((

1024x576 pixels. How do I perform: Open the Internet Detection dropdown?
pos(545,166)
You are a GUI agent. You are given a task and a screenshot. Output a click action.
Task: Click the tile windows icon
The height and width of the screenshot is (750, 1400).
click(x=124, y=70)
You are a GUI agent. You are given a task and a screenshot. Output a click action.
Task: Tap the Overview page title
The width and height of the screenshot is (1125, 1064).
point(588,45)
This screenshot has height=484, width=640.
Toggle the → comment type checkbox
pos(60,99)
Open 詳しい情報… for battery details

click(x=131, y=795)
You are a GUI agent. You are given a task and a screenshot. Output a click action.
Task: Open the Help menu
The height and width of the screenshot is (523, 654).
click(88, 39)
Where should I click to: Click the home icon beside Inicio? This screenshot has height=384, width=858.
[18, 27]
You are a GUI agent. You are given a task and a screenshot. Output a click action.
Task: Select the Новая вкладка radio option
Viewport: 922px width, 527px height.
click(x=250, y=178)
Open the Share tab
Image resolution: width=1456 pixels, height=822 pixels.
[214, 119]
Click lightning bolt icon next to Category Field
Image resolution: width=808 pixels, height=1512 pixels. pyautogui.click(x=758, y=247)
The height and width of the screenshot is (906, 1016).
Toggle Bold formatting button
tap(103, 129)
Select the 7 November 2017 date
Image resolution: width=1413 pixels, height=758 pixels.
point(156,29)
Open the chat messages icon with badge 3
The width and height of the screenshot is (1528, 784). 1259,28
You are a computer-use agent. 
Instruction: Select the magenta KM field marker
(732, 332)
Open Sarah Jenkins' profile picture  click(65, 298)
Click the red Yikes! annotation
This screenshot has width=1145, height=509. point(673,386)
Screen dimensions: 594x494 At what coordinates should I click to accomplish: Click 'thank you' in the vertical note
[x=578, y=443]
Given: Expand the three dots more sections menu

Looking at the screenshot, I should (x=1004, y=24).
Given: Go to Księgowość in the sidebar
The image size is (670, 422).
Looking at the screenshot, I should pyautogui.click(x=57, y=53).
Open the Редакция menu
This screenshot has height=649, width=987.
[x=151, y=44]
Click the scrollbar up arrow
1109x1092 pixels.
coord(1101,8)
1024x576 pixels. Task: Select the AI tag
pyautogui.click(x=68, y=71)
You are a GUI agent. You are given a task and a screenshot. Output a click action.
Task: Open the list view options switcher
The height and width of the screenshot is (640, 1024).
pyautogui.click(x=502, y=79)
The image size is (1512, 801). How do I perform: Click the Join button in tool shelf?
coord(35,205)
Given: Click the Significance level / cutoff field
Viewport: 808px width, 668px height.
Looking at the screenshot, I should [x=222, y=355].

))

How to complete this task -
Looking at the data above, write out exactly the lines that start at the one containing "Viewport: 922px width, 527px height." and end at the one containing "Open Sarah Jenkins'"; include both and nothing beyond.

Solved problem -
Viewport: 922px width, 527px height.
click(x=250, y=178)
Open the Share tab
Image resolution: width=1456 pixels, height=822 pixels.
[214, 119]
Click lightning bolt icon next to Category Field
Image resolution: width=808 pixels, height=1512 pixels. pyautogui.click(x=758, y=247)
The height and width of the screenshot is (906, 1016).
Toggle Bold formatting button
tap(103, 129)
Select the 7 November 2017 date
Image resolution: width=1413 pixels, height=758 pixels.
point(156,29)
Open the chat messages icon with badge 3
The width and height of the screenshot is (1528, 784). 1259,28
You are a computer-use agent. 
Instruction: Select the magenta KM field marker
(732, 332)
Open Sarah Jenkins' profile picture  click(65, 298)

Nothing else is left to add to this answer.